Ce que nous revendiquons c’est de traiter dans l’urgence les problèmes majeurs auxquels nous sommes confrontés, c’est-à-dire l’obtention du remplacement des AED absents, dont un temps plein en congé maladie depuis le 4 janvier. Dans l’immédiat ce que nous voulons ce sont ces remplacements-là : au moins d’un temps plein et de tous ceux qui ont des arrêts maladie supérieurs à une semaine. Il est impossible de faire fonctionner l’établissement avec un seul surveillant. Il y a une mise en danger des élèves et des personnels.

Révolution Permanente : Vous dénoncez le manque de moyen humain et les conditions dramatiques dans lesquelles les professeurs doivent enseigner. Ces dernières semaines, les personnels précaires de l’éducation nationale, et particulièrement les AED, se sont mobilisés pour revendiquer des embauches et une amélioration de leurs conditions de travail. Comment pensez-vous le lien entre leur mobilisation et la vôtre ?

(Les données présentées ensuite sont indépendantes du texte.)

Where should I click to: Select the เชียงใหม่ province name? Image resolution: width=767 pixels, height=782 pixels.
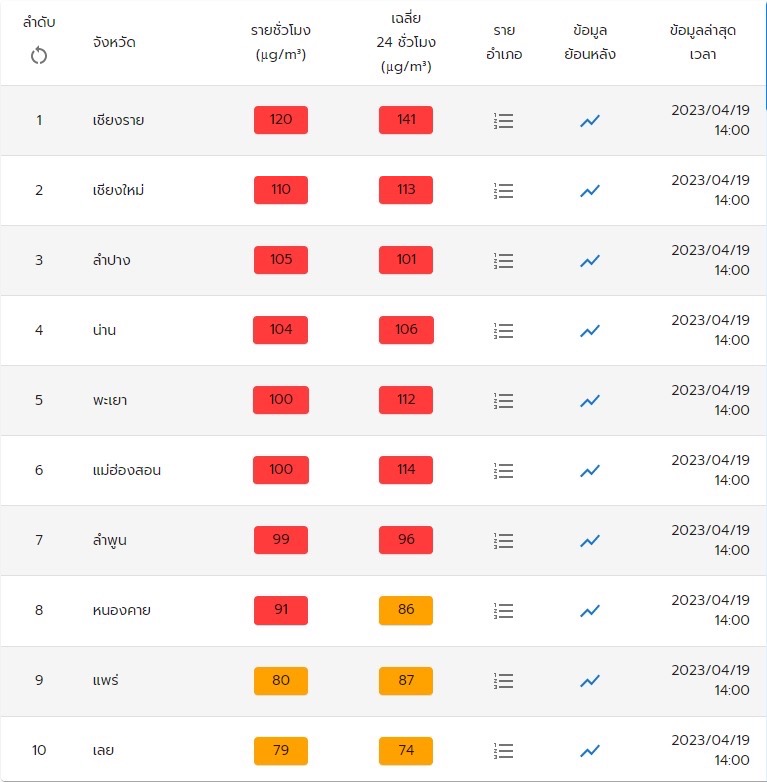click(118, 190)
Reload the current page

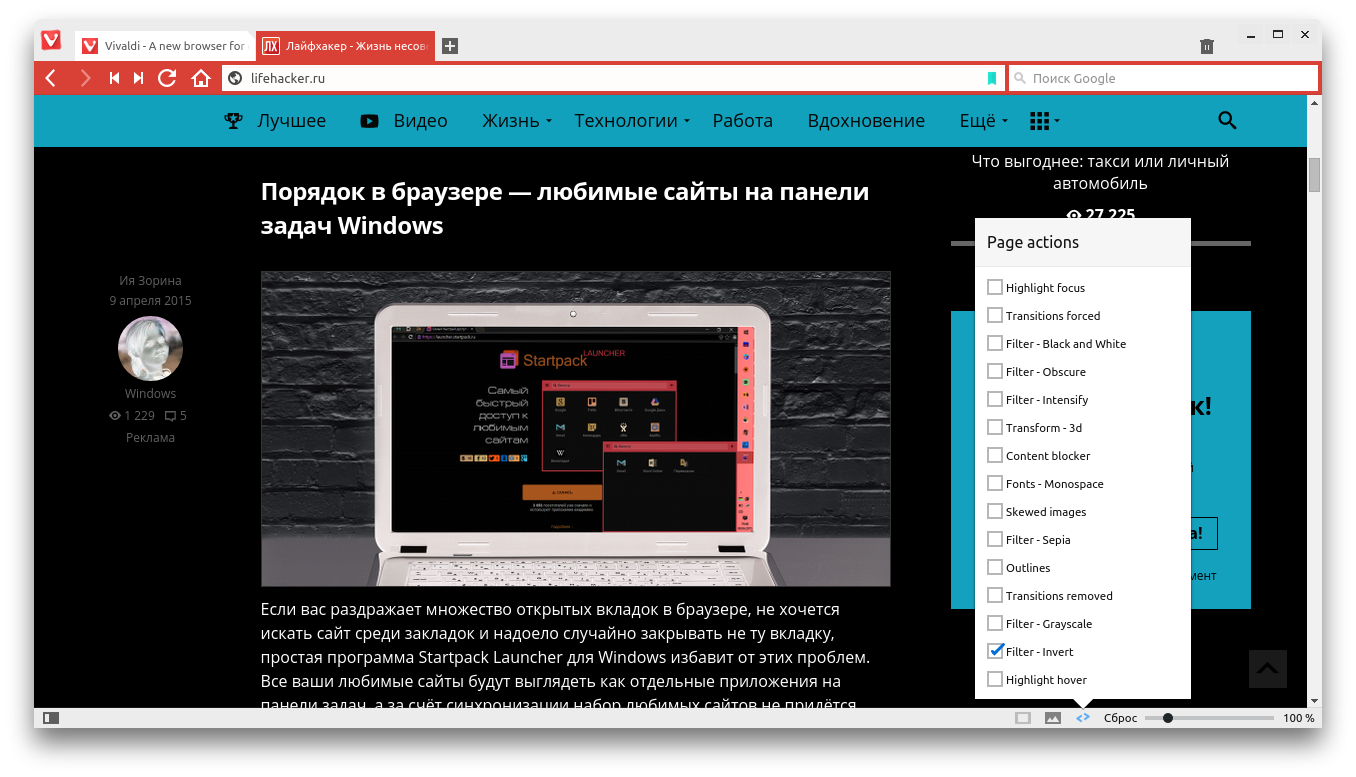(x=167, y=78)
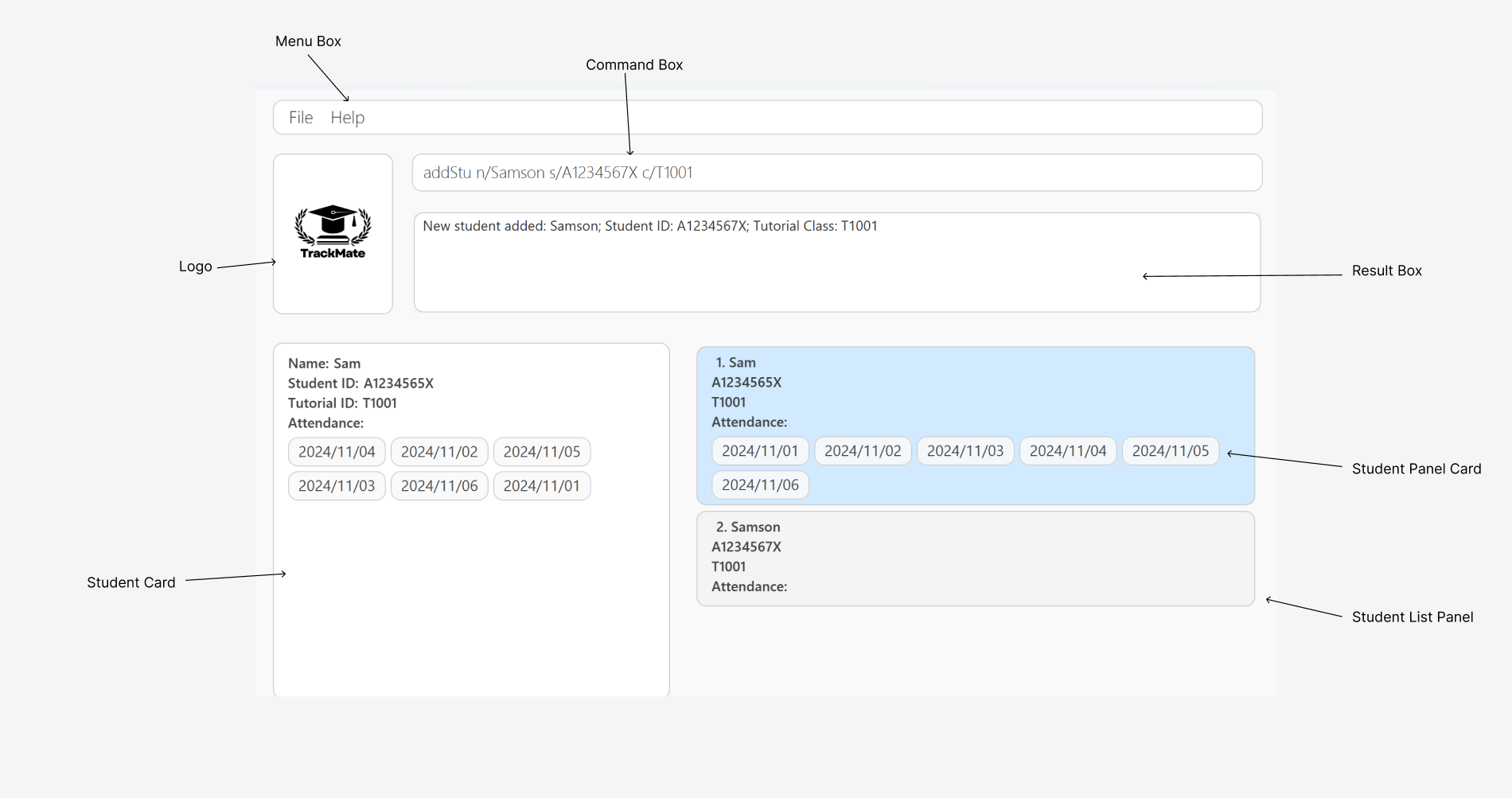This screenshot has width=1512, height=798.
Task: Focus the addStu command input box
Action: point(836,173)
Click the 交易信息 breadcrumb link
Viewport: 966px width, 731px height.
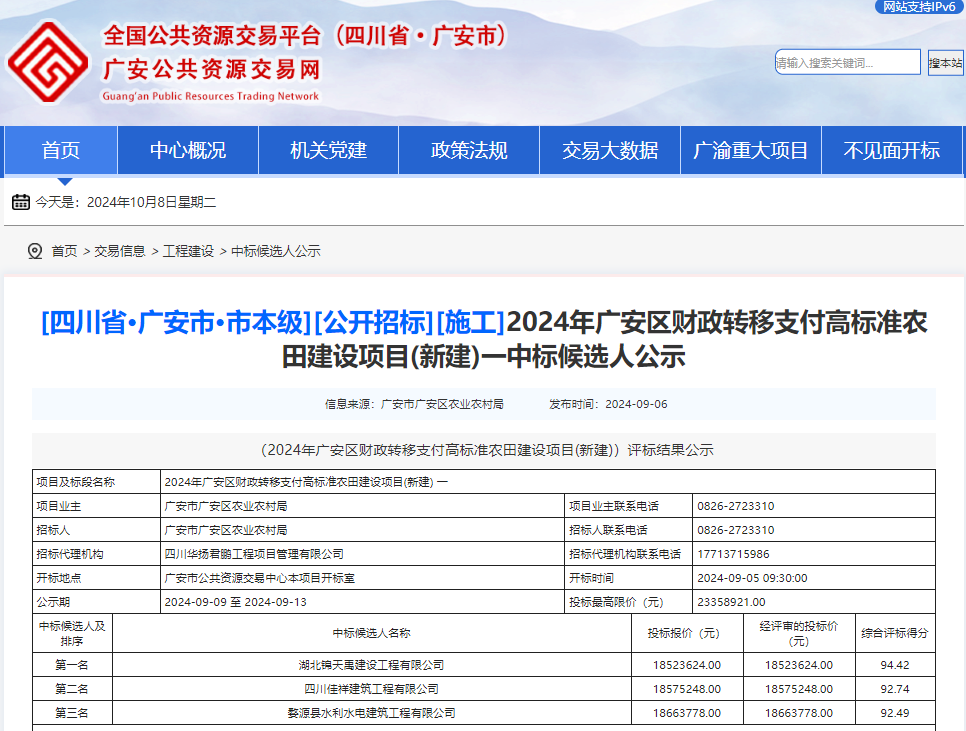tap(120, 251)

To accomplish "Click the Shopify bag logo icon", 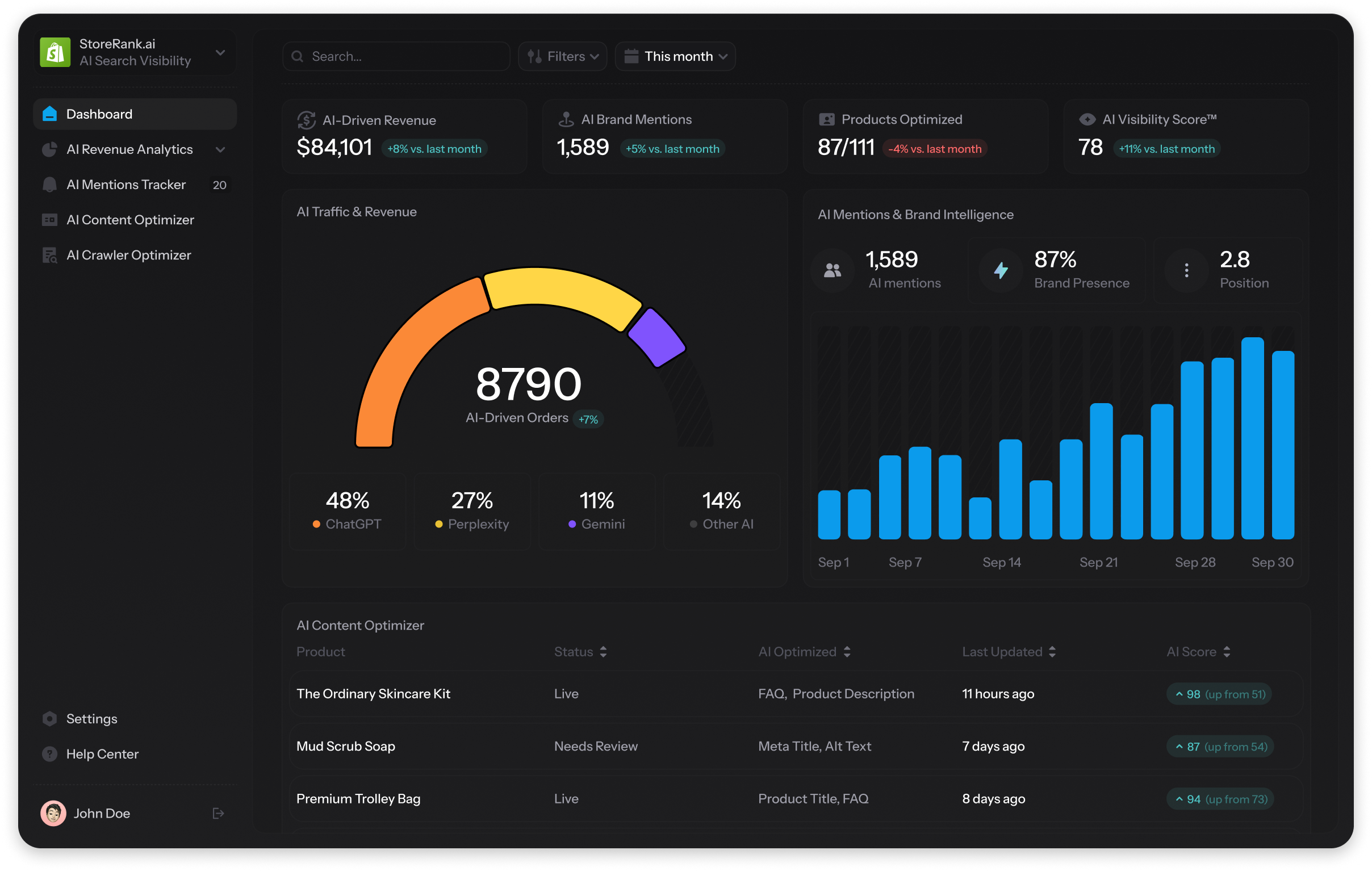I will point(55,52).
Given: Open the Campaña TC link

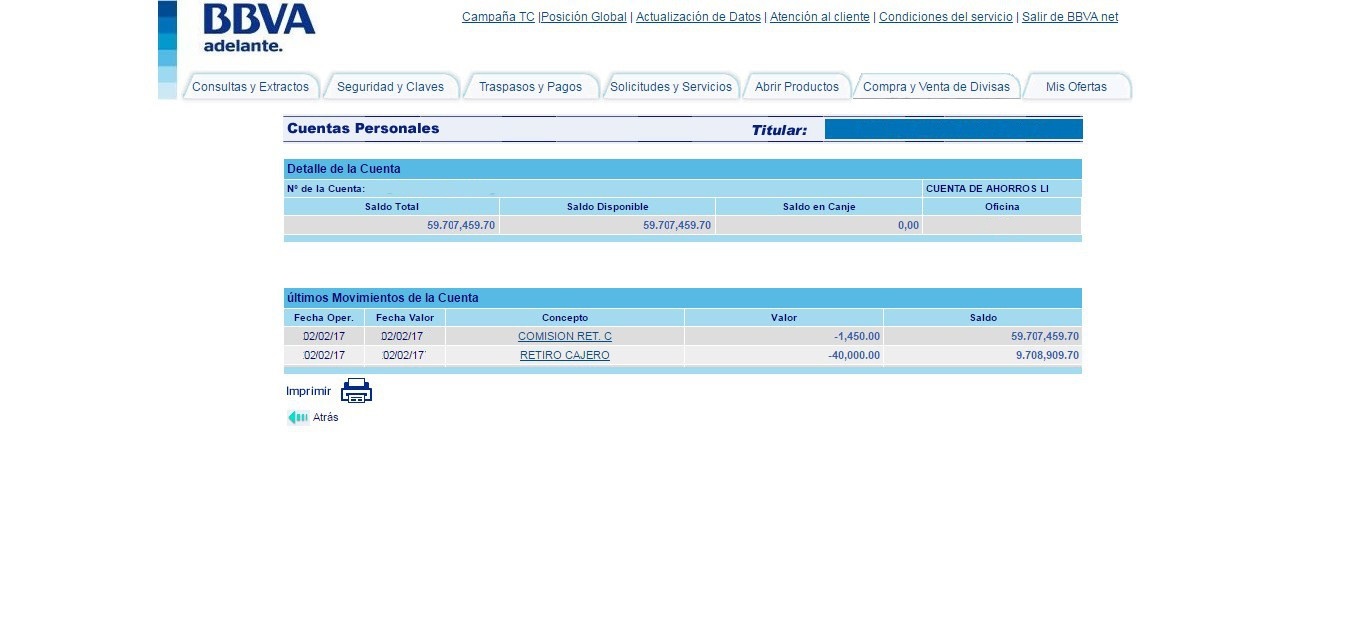Looking at the screenshot, I should pyautogui.click(x=497, y=16).
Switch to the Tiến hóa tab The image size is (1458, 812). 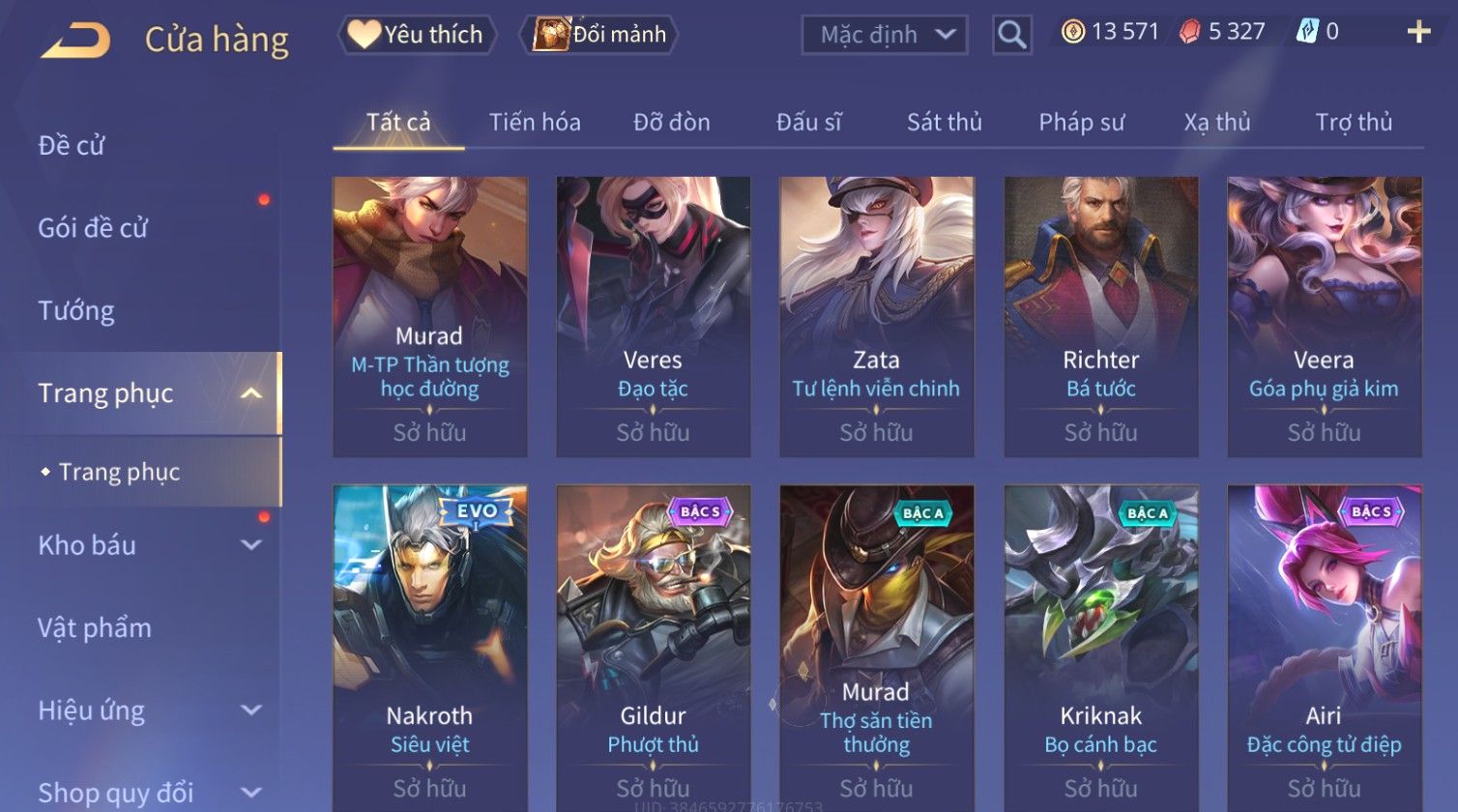point(535,122)
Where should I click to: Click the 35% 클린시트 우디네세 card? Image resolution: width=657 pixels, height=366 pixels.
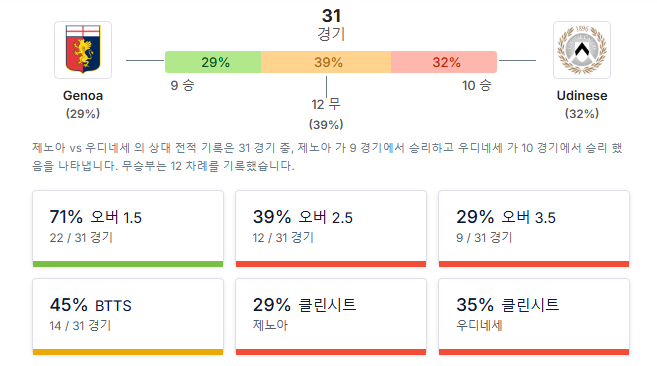pos(534,317)
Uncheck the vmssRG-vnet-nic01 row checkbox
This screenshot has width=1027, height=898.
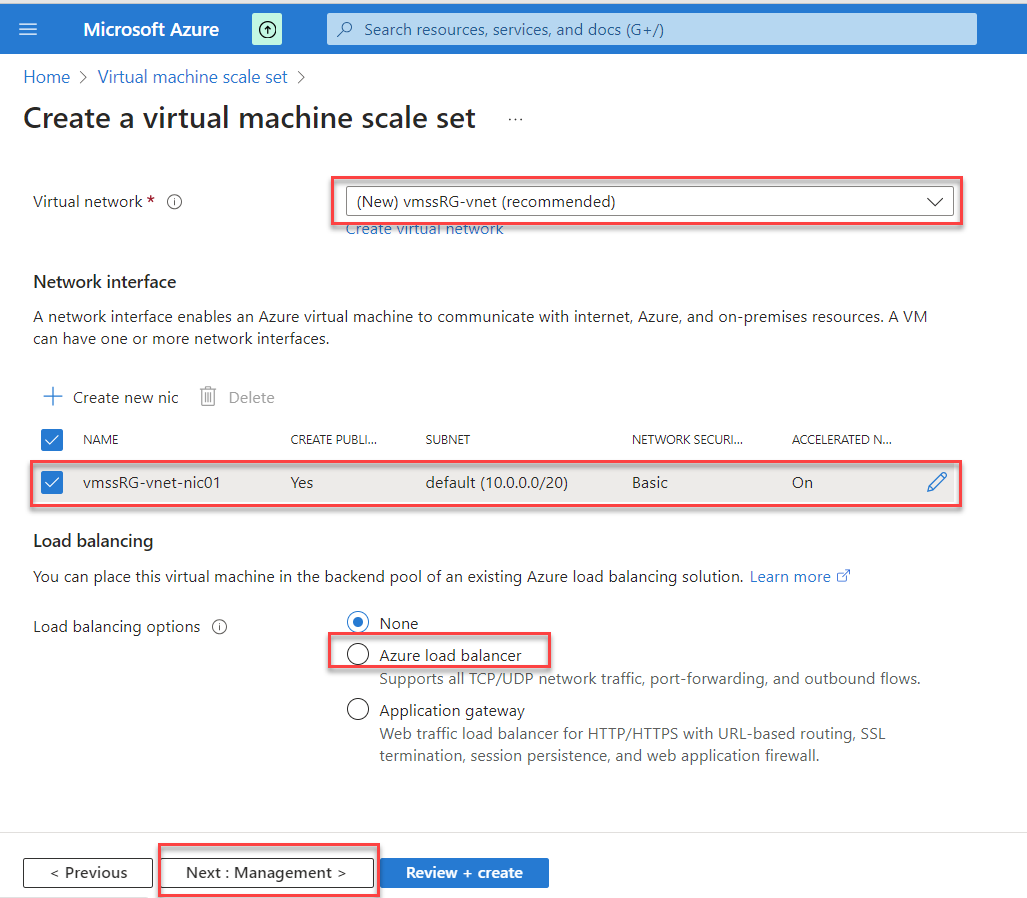click(x=52, y=481)
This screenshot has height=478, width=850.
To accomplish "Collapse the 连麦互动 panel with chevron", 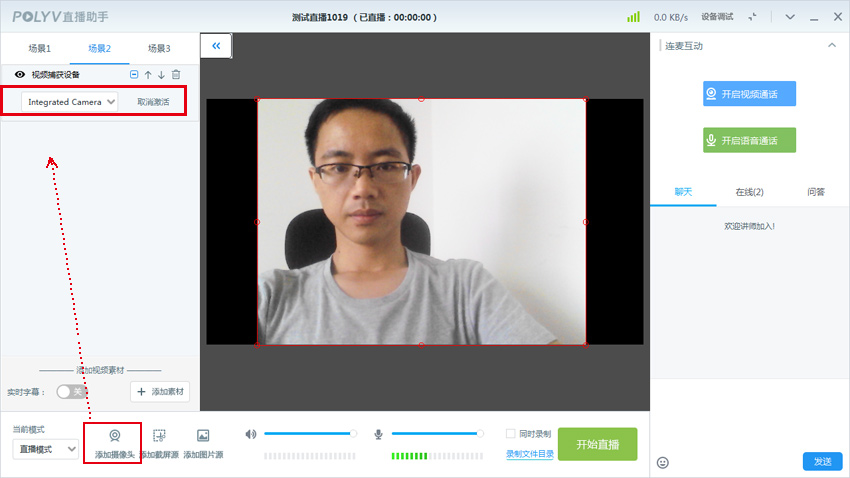I will point(831,46).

Nous, en tant qu’enseignants, nous sommes bien évidemment solidaires avec nos AED et nous les soutenons. Notre grève fait justement écho à toutes les manifestations et mouvements de grève qu’il y a pu avoir dans les vies scolaires. A Makeba, nous travaillons en réseau d’éducation prioritaire renforcée, donc en Rep+. Nous sommes censés avoir les meilleures conditions pour pouvoir bien travailler avec le public qu’on accueille, mais ces conditions-là ne sont pas remplies. Les AED ne touchent pas la prime des réseaux d’éducation prioritaires alors qu’ils ont des temps pleins allant jusqu’à 41 h par semaine. Alors qu’ils font un boulot conséquent, ils voient tous les élèves contrairement à un enseignant qui a sa classe, et souvent pas les plus « faciles » : ils récupèrent les élèves exclus, retardataires. Leurs emplois sont précaires et ils ne sont pas reconnus à la juste valeur de ce qu’ils font qu’ils font. Clairement sur ce sujet, nous nous joignons à leur contestation. D’ailleurs aujourd’hui on a mis en place une caisse de grève et les premiers à en bénéficier seront les AED en grève.